Patrick Springer, Published May 15 2013
Senate OKs measure blocking fees for Missouri River waterWASHINGTON - A proposal to charge for water in Missouri River reservoirs would be banned under legislation passed Wednesday by the U.S. Senate.
The States’ Water Rights Act, sponsored by Sens. John Hoeven, R-N.D., and John Thune, R-S.D., easily passed the Senate in a voice vote.
If similar legislation passes in the House, it would end a dispute that has simmered for several years, drawing intense criticism from state officials and water users in North Dakota and other upper Missouri River states.
The Army Corps of Engineers moved in 2010 to implement what it calls a “storage” fee for surplus water in Missouri River reservoirs, including Lake Sakakawea in North Dakota and Lake Oahe, which is in North Dakota and South Dakota.
Officials in North Dakota and South Dakota argued that they have a right to water that naturally flows with the Missouri River, making it unnecessary to draw water stored by the reservoirs created by dams, including Garrison Dam in North Dakota.

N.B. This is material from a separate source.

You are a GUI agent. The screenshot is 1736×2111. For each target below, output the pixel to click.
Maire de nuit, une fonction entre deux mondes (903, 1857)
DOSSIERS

North Dakota, which sacrificed 550,000 acres to Lake Sakakawea and Lake Oahe, argues that it is authorized to use Missouri River water under the provisions of the 1944 Flood Control Act and the 1986 Garrison Reformulation Act.
“North Dakota has fought long and hard to preserve the integrity of the Missouri River and the rights of our people to use it to support their homes and their livelihoods,” Hoeven said.
He added: “We never would have accepted charges for this proposed fee. This solves that problem,” sparing the upper basin states from costly and protracted litigation.
“It’s definitely a step in the right direction,” said Pat Fridgen, planning director for the North Dakota State Water Commission, adding that similar action will be needed in the House.
The proposed water fee has caused a “holdup” in obtaining easements to draw water from the reservoirs, he said. Municipal, industrial, agricultural and recreational water users all would be affected by fees, officials said.
Sen. Heidi Heitkamp, D-N.D., was a co-sponsor of the act, part of the Water Resources Development Act.